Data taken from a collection
□ □ □ □ □ □ □

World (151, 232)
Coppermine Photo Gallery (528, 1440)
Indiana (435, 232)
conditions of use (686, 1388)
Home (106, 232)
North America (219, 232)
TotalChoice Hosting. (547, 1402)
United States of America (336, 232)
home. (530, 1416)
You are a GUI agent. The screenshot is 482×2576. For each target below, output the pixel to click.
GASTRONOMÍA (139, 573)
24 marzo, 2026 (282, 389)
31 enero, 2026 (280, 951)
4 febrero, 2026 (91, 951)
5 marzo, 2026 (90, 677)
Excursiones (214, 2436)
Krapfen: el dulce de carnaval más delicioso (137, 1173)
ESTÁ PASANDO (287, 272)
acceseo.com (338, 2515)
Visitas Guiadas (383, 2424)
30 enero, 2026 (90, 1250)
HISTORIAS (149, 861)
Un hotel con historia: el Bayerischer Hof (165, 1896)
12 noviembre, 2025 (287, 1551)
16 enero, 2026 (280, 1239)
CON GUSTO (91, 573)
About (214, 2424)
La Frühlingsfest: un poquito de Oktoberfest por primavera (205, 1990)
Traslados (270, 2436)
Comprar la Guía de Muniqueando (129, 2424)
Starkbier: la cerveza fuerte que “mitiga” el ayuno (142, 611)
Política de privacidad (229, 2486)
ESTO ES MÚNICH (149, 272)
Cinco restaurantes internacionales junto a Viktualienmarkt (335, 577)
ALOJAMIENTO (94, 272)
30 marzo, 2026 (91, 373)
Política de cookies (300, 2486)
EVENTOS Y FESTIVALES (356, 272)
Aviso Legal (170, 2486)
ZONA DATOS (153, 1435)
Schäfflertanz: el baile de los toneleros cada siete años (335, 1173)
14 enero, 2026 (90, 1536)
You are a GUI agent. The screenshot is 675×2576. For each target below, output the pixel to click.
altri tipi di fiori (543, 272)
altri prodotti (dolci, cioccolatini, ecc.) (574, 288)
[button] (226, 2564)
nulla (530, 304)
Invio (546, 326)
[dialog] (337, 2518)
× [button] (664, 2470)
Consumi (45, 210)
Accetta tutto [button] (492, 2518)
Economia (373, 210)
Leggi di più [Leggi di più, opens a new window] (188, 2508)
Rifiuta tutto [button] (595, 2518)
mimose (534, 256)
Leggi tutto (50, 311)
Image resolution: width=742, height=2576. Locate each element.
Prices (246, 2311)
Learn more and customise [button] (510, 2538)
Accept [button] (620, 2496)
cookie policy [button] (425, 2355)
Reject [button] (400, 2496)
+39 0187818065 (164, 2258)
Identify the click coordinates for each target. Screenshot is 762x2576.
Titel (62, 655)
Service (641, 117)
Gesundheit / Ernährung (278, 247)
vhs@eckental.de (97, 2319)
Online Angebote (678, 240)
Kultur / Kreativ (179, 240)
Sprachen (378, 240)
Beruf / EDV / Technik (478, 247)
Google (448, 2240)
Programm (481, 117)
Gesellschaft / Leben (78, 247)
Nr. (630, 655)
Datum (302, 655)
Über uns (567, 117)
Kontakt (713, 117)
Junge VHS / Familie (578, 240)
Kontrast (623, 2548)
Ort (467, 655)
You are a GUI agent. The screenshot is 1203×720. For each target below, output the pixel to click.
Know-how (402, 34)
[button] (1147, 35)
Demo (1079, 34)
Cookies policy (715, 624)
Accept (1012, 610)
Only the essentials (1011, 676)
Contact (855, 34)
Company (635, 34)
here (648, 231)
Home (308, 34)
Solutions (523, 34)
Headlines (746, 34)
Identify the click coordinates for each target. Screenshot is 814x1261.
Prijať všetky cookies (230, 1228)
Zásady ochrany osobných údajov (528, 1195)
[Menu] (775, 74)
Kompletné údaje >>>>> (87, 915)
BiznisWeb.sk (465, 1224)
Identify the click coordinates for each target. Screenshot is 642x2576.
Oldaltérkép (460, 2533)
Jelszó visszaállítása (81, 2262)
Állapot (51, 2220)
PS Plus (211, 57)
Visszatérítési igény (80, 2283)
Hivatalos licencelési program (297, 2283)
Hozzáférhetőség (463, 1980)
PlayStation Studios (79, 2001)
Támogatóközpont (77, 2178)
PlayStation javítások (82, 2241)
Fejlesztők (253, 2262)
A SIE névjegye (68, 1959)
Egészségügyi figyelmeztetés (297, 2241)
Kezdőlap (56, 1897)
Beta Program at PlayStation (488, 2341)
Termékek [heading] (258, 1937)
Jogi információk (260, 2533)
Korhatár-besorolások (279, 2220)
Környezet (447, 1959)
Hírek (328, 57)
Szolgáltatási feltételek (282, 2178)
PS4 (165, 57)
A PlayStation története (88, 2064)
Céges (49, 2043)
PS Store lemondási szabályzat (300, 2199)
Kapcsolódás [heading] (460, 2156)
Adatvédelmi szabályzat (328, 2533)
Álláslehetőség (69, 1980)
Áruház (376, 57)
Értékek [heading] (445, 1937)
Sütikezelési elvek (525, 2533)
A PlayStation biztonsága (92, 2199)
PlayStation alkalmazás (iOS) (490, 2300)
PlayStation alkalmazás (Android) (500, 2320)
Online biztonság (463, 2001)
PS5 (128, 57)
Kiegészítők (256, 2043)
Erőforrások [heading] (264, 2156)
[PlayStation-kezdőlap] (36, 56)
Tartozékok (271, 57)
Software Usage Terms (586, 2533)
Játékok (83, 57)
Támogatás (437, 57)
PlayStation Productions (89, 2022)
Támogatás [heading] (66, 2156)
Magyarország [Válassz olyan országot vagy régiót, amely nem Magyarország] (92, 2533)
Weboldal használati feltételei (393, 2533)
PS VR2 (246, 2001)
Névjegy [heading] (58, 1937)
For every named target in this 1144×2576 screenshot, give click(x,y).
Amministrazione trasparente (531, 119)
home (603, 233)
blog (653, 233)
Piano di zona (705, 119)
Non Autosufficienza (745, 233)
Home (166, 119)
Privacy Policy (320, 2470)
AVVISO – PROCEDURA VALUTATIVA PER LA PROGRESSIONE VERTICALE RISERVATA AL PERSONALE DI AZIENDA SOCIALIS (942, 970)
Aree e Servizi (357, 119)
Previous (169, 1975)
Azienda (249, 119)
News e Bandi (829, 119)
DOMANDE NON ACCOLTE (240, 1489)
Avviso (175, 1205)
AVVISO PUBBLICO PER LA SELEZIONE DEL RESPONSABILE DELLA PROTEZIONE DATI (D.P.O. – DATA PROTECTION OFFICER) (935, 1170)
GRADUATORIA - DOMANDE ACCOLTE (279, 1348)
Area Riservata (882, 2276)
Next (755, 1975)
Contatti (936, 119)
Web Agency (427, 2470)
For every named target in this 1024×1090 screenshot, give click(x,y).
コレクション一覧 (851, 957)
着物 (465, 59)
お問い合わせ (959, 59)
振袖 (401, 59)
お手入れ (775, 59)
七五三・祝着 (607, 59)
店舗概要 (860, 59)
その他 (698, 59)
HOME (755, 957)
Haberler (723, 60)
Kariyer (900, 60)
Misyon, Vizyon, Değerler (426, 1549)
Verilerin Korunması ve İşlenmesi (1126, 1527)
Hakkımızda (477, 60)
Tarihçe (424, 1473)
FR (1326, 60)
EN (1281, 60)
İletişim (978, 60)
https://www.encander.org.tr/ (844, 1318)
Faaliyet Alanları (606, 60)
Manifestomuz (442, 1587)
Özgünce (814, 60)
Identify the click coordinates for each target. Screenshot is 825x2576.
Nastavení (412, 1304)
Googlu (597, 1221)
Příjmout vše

□ □ □ □ □ □ □

• TASK PROMPT
Repeat every one of the lines above, word for word, from the first to the last.

• ANSWER TO THIS PROBLEM
World (151, 232)
Coppermine Photo Gallery (528, 1440)
Indiana (435, 232)
conditions of use (686, 1388)
Home (106, 232)
North America (219, 232)
TotalChoice Hosting. (547, 1402)
United States of America (336, 232)
home. (530, 1416)
You are a GUI agent. The screenshot is 482×2576. For each target below, output the pixel to click.
GASTRONOMÍA (139, 573)
24 marzo, 2026 (282, 389)
31 enero, 2026 (280, 951)
4 febrero, 2026 (91, 951)
5 marzo, 2026 (90, 677)
Excursiones (214, 2436)
Krapfen: el dulce de carnaval más delicioso (137, 1173)
ESTÁ PASANDO (287, 272)
acceseo.com (338, 2515)
Visitas Guiadas (383, 2424)
30 enero, 2026 (90, 1250)
HISTORIAS (149, 861)
Un hotel con historia: el Bayerischer Hof (165, 1896)
12 noviembre, 2025 (287, 1551)
16 enero, 2026 (280, 1239)
CON GUSTO (91, 573)
About (214, 2424)
La Frühlingsfest: un poquito de Oktoberfest por primavera (205, 1990)
Traslados (270, 2436)
Comprar la Guía de Muniqueando (129, 2424)
Starkbier: la cerveza fuerte que “mitiga” el ayuno (142, 611)
Política de privacidad (229, 2486)
ESTO ES MÚNICH (149, 272)
Cinco restaurantes internacionales junto a Viktualienmarkt (335, 577)
ALOJAMIENTO (94, 272)
30 marzo, 2026 (91, 373)
Política de cookies (300, 2486)
EVENTOS Y FESTIVALES (356, 272)
Aviso Legal (170, 2486)
ZONA DATOS (153, 1435)
Schäfflertanz: el baile de los toneleros cada siete años (335, 1173)
14 enero, 2026 (90, 1536)
You are a GUI agent. The screenshot is 675×2576. For each target below, output the pixel to click.
altri tipi di fiori (543, 272)
altri prodotti (dolci, cioccolatini, ecc.) (574, 288)
[button] (226, 2564)
nulla (530, 304)
Invio (546, 326)
[dialog] (337, 2518)
× [button] (664, 2470)
Consumi (45, 210)
Accetta tutto [button] (492, 2518)
Economia (373, 210)
Leggi di più [Leggi di più, opens a new window] (188, 2508)
Rifiuta tutto [button] (595, 2518)
mimose (534, 256)
Leggi tutto (50, 311)
Image resolution: width=742, height=2576. Locate each element.
Prices (246, 2311)
Learn more and customise [button] (510, 2538)
Accept [button] (620, 2496)
cookie policy [button] (425, 2355)
Reject [button] (400, 2496)
+39 0187818065 (164, 2258)
Identify the click coordinates for each target. Screenshot is 762x2576.
Titel (62, 655)
Service (641, 117)
Gesundheit / Ernährung (278, 247)
vhs@eckental.de (97, 2319)
Online Angebote (678, 240)
Kultur / Kreativ (179, 240)
Sprachen (378, 240)
Beruf / EDV / Technik (478, 247)
Google (448, 2240)
Programm (481, 117)
Gesellschaft / Leben (78, 247)
Nr. (630, 655)
Datum (302, 655)
Über uns (567, 117)
Kontakt (713, 117)
Junge VHS / Familie (578, 240)
Kontrast (623, 2548)
Ort (467, 655)
You are a GUI agent. The screenshot is 1203×720. For each target below, output the pixel to click.
Know-how (402, 34)
[button] (1147, 35)
Demo (1079, 34)
Cookies policy (715, 624)
Accept (1012, 610)
Only the essentials (1011, 676)
Contact (855, 34)
Company (635, 34)
here (648, 231)
Home (308, 34)
Solutions (523, 34)
Headlines (746, 34)
Identify the click coordinates for each target. Screenshot is 814x1261.
Prijať všetky cookies (230, 1228)
Zásady ochrany osobných údajov (528, 1195)
[Menu] (775, 74)
Kompletné údaje >>>>> (87, 915)
BiznisWeb.sk (465, 1224)
Identify the click coordinates for each target. Screenshot is 642x2576.
Oldaltérkép (460, 2533)
Jelszó visszaállítása (81, 2262)
Állapot (51, 2220)
PS Plus (211, 57)
Visszatérítési igény (80, 2283)
Hivatalos licencelési program (297, 2283)
Hozzáférhetőség (463, 1980)
PlayStation Studios (79, 2001)
Támogatóközpont (77, 2178)
PlayStation javítások (82, 2241)
Fejlesztők (253, 2262)
A SIE névjegye (68, 1959)
Egészségügyi figyelmeztetés (297, 2241)
Kezdőlap (56, 1897)
Beta Program at PlayStation (488, 2341)
Termékek [heading] (258, 1937)
Jogi információk (260, 2533)
Korhatár-besorolások (279, 2220)
Környezet (447, 1959)
Hírek (328, 57)
Szolgáltatási feltételek (282, 2178)
PS4 (165, 57)
A PlayStation története (88, 2064)
Céges (49, 2043)
PS Store lemondási szabályzat (300, 2199)
Kapcsolódás [heading] (460, 2156)
Adatvédelmi szabályzat (328, 2533)
Álláslehetőség (69, 1980)
Áruház (376, 57)
Értékek [heading] (445, 1937)
Sütikezelési elvek (525, 2533)
A PlayStation biztonsága (92, 2199)
PlayStation alkalmazás (iOS) (490, 2300)
PlayStation alkalmazás (Android) (500, 2320)
Online biztonság (463, 2001)
PS5 (128, 57)
Kiegészítők (256, 2043)
Erőforrások [heading] (264, 2156)
[PlayStation-kezdőlap] (36, 56)
Tartozékok (271, 57)
Software Usage Terms (586, 2533)
Játékok (83, 57)
Támogatás (437, 57)
PlayStation Productions (89, 2022)
Támogatás [heading] (66, 2156)
Magyarország [Válassz olyan országot vagy régiót, amely nem Magyarország] (92, 2533)
Weboldal használati feltételei (393, 2533)
PS VR2 (246, 2001)
Névjegy [heading] (58, 1937)
For every named target in this 1144×2576 screenshot, give click(x,y).
Amministrazione trasparente (531, 119)
home (603, 233)
blog (653, 233)
Piano di zona (705, 119)
Non Autosufficienza (745, 233)
Home (166, 119)
Privacy Policy (320, 2470)
AVVISO – PROCEDURA VALUTATIVA PER LA PROGRESSIONE VERTICALE RISERVATA AL PERSONALE DI AZIENDA SOCIALIS (942, 970)
Aree e Servizi (357, 119)
Previous (169, 1975)
Azienda (249, 119)
News e Bandi (829, 119)
DOMANDE NON ACCOLTE (240, 1489)
Avviso (175, 1205)
AVVISO PUBBLICO PER LA SELEZIONE DEL RESPONSABILE DELLA PROTEZIONE DATI (D.P.O. – DATA PROTECTION OFFICER) (935, 1170)
GRADUATORIA - DOMANDE ACCOLTE (279, 1348)
Area Riservata (882, 2276)
Next (755, 1975)
Contatti (936, 119)
Web Agency (427, 2470)
For every named target in this 1024×1090 screenshot, give click(x,y).
コレクション一覧 (851, 957)
着物 (465, 59)
お問い合わせ (959, 59)
振袖 (401, 59)
お手入れ (775, 59)
七五三・祝着 (607, 59)
店舗概要 (860, 59)
その他 (698, 59)
HOME (755, 957)
Haberler (723, 60)
Kariyer (900, 60)
Misyon, Vizyon, Değerler (426, 1549)
Verilerin Korunması ve İşlenmesi (1126, 1527)
Hakkımızda (477, 60)
Tarihçe (424, 1473)
FR (1326, 60)
EN (1281, 60)
İletişim (978, 60)
https://www.encander.org.tr/ (844, 1318)
Faaliyet Alanları (606, 60)
Manifestomuz (442, 1587)
Özgünce (814, 60)
Identify the click coordinates for each target. Screenshot is 825x2576.
Nastavení (412, 1304)
Googlu (597, 1221)
Příjmout vše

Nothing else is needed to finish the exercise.